Saya lahir di sebuah daerah pesisir di Sumatera, tepatnya di Pulau Bengkalis, salah satu pulau terluar negeri ini. Sebuah tempat yang tenang namun penuh tantangan, tempat di mana langit selalu terbuka lebar tetapi kehidupan terasa sempit bagi sebagian besar penduduknya.
Tepat 25 tahun lalu, saya dilahirkan dalam keluarga yang sangat sederhana. Dalam pepatah Melayu, kami hidup seperti ini: kais pagi makan pagi, kais petang makan petang. Ayah saya seorang buruh tani, ibu saya seorang ibu rumah tangga yang tangguh. Kami tidak pernah punya banyak, tetapi selalu ada cukup untuk bertahan.
Sebagai anak ketiga dari empat bersaudara, saya tahu sejak kecil bahwa kehidupan bukan tentang menunggu datangnya keberuntungan, tetapi tentang bagaimana kita berjuang. Sejak menamatkan bangku SD, saya sudah terbiasa bekerja menoreh pohon karet di lahan tetangga untuk mendapatkan uang jajan sendiri. Setiap pagi, saya bangun lebih awal untuk menoreh, karena sekolah saya masuk pukul 10.00 dan selesai pada pukul 17.00. Jadwal yang berbeda ini mengajarkan saya untuk memanfaatkan waktu sebaik mungkin, menyelesaikan pekerjaan sebelum berangkat sekolah, dan mengerjakan tugas sekolah di malam hari.
Namun di balik kerja keras itu, ada sebuah kalimat yang selalu menjadi pelita dalam hati saya. Kalimat itu datang dari ayah saya:
"Rajin-rajinlah belajar. Bapak tidak mau anak bapak seperti bapak."
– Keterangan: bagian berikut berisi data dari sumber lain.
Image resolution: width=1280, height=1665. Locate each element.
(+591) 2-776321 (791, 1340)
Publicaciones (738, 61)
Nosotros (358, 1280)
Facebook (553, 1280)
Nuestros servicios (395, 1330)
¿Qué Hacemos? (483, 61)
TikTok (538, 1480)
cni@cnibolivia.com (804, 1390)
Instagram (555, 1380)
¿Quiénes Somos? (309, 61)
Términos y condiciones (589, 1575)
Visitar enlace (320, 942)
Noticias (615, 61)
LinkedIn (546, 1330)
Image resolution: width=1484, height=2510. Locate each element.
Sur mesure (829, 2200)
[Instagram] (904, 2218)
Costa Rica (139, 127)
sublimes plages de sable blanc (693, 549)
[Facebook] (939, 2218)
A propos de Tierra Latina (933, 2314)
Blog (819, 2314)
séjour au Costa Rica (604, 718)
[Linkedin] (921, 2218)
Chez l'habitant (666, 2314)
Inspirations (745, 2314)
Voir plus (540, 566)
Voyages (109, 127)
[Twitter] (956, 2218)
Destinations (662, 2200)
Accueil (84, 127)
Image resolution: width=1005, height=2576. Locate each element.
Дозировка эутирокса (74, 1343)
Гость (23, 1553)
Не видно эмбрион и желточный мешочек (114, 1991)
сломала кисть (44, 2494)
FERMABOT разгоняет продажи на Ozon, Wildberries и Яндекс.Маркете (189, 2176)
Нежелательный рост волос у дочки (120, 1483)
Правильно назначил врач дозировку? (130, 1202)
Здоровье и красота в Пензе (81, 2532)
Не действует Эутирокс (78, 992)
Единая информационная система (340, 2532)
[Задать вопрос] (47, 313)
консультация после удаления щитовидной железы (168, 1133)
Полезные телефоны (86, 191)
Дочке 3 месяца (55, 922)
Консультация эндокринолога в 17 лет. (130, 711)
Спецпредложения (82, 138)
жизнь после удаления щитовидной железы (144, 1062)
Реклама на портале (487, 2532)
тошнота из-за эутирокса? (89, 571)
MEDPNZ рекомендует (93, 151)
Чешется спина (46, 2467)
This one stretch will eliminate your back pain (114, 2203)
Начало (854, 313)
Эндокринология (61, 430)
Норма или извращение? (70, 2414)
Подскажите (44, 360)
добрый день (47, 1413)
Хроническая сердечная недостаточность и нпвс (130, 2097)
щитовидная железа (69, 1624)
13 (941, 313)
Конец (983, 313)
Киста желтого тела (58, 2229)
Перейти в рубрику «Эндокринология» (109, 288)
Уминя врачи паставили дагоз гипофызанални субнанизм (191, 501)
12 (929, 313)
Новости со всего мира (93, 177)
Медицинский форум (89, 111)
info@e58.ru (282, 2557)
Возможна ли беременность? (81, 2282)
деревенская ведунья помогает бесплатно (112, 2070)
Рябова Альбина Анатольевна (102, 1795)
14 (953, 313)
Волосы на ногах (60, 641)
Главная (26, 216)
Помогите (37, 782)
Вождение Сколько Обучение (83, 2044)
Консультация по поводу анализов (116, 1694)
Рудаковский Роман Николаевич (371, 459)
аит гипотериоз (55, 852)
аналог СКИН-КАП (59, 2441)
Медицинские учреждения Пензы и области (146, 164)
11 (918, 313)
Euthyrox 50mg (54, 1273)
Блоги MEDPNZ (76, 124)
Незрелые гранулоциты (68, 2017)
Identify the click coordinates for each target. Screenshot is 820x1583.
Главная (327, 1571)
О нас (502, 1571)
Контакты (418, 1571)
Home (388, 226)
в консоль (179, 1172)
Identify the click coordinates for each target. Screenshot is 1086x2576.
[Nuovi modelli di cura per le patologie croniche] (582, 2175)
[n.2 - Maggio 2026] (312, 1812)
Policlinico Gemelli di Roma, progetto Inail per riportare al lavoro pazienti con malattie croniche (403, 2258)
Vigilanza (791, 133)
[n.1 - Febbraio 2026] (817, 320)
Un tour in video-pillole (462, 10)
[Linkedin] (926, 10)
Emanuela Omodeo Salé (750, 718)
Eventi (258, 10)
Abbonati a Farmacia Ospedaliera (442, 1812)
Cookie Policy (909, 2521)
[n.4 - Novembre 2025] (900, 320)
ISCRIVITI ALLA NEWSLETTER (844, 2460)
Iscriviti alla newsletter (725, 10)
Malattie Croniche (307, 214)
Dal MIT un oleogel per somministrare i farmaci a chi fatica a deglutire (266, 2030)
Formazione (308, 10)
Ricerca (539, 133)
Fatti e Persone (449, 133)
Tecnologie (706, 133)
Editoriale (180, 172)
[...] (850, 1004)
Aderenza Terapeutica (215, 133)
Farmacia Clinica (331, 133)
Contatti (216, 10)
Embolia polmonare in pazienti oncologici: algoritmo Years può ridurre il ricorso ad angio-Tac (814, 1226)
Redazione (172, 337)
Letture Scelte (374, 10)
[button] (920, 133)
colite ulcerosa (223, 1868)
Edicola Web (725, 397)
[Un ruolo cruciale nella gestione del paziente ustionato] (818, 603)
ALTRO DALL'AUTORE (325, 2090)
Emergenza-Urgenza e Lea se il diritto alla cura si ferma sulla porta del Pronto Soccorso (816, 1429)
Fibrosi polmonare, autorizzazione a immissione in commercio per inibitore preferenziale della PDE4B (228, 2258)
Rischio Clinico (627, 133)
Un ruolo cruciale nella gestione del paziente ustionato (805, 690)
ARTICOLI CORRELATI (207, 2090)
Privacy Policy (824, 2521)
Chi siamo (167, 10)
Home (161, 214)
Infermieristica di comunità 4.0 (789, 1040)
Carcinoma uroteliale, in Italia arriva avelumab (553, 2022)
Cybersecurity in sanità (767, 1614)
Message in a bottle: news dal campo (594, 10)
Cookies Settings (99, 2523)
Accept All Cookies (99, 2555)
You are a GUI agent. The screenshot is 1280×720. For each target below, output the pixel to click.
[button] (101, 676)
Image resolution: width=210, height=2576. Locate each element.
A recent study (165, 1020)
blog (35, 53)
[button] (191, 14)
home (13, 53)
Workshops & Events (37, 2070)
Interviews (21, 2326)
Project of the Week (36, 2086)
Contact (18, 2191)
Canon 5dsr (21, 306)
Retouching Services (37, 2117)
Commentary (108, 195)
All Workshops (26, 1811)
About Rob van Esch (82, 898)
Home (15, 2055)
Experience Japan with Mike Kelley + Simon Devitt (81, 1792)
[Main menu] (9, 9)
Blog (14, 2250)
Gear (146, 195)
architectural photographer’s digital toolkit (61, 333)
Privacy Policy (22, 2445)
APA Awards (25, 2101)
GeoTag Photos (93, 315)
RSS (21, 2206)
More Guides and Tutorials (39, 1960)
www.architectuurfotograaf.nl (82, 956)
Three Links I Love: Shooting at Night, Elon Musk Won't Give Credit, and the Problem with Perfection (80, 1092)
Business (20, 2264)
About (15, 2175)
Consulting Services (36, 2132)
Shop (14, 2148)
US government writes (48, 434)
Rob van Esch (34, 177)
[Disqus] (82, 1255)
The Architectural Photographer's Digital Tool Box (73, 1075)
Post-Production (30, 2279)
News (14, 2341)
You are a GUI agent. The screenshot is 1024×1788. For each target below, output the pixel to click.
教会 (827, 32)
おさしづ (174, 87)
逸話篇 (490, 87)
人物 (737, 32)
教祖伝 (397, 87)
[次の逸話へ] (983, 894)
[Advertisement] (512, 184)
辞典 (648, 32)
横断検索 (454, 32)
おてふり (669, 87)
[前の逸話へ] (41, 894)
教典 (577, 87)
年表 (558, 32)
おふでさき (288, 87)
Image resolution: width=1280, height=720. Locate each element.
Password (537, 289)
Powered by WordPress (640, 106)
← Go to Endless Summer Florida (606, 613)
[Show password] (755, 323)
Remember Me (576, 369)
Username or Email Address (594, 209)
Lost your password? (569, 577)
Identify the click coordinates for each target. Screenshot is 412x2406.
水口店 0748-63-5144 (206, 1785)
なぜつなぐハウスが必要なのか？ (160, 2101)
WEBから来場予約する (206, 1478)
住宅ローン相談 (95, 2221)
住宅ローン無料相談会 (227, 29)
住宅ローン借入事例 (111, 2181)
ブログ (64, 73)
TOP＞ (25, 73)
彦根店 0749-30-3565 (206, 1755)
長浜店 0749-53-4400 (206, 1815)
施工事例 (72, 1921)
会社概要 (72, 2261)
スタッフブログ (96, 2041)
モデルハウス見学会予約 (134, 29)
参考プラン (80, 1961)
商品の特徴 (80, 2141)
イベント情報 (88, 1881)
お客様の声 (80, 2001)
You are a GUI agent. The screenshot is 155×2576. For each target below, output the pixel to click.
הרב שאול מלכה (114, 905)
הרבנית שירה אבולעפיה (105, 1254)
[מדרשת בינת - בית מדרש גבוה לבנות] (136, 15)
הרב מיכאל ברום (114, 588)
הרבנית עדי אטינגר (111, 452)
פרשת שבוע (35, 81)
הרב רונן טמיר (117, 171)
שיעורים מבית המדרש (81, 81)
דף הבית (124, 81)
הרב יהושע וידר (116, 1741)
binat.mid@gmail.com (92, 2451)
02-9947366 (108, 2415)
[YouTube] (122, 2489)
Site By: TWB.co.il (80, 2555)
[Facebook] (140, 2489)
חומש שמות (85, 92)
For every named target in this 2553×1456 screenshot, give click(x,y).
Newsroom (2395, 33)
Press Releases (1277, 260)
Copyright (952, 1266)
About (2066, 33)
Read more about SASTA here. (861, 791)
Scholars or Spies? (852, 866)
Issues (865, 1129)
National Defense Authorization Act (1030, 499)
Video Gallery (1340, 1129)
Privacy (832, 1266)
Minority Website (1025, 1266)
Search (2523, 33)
Kata-kata itu sederhana, tetapi maknanya mendalam. Ayah tidak mengeluh atas hidupnya, tetapi ia menginginkan kehidupan yang lebih baik untuk anak-anaknya. Ia menginginkan saya melangkah lebih jauh, lebih tinggi, melampaui garis yang ia tempuh.
Sejak SMA, saya mulai menekuni dunia Musabaqah Tilawatil Qur'an (MTQ). Dunia ini penuh dengan tantangan, tetapi juga memberi saya peluang besar untuk berkembang. Setelah bertahun-tahun berlatih dan berkompetisi, akhirnya saya mencapai puncaknya pada tahun 2018, ketika berhasil meraih Juara 2 dalam ajang MTQ Nasional di Medan. Hadiah dan segala apresiasi yang saya dapatkan dari kemenangan tersebut tidak saya habiskan begitu saja. Saya kumpulkan sedikit demi sedikit hingga akhirnya membantu saya menyelesaikan pendidikan sarjana pada tahun 2021.
Namun perjuangan belum selesai. Di akhir-akhir perjalanan menyelesaikan skripsi, saya mendapat panggilan kerja dari salah satu pesantren ternama di Sumatera Barat. Tawaran itu saya terima meskipun berat, karena impian saya sebenarnya adalah melanjutkan studi ke jenjang S2. Tetapi karena keterbatasan biaya, saya harus menunda mimpi tersebut.
Setelah 2,5 tahun mengabdikan diri di pesantren tersebut, saya mencoba peruntungan dengan mendaftar beasiswa LPDP yang berkolaborasi dengan Kementerian Agama, yang dikenal sebagai program BIB-Kemenag pada tahun 2023. Prosesnya tidak mudah, tetapi keyakinan bahwa pendidikan adalah jalan terbaik untuk masa depan membuat saya terus melangkah. Alhamdulillah, berkat doa dan kerja keras, saya berhasil memperoleh beasiswa tersebut. Kini, saya melanjutkan studi S2 di kampus ternama dengan program studi Pendidikan Bahasa Arab terbaik nomor 1 di Indonesia.
Setiap tahap dalam hidup, baik suka maupun duka, adalah bagian dari perjalanan untuk menjadi pribadi yang lebih baik. Sisa-sisa mental dari kehidupan masa kecil saya di Bengkalis---kerja keras, ketangguhan, dan tekad---selalu menjadi bekal untuk melangkah lebih jauh.
Kisah ini bukan hanya tentang saya, tetapi tentang harapan. Bahwa siapa pun, di mana pun, dengan latar belakang apa pun, bisa bermimpi besar dan mewujudkannya dengan kerja keras dan doa. Pulau kecil itu mungkin telah saya tinggalkan, tetapi nilai-nilainya akan terus saya bawa ke mana pun saya melangkah.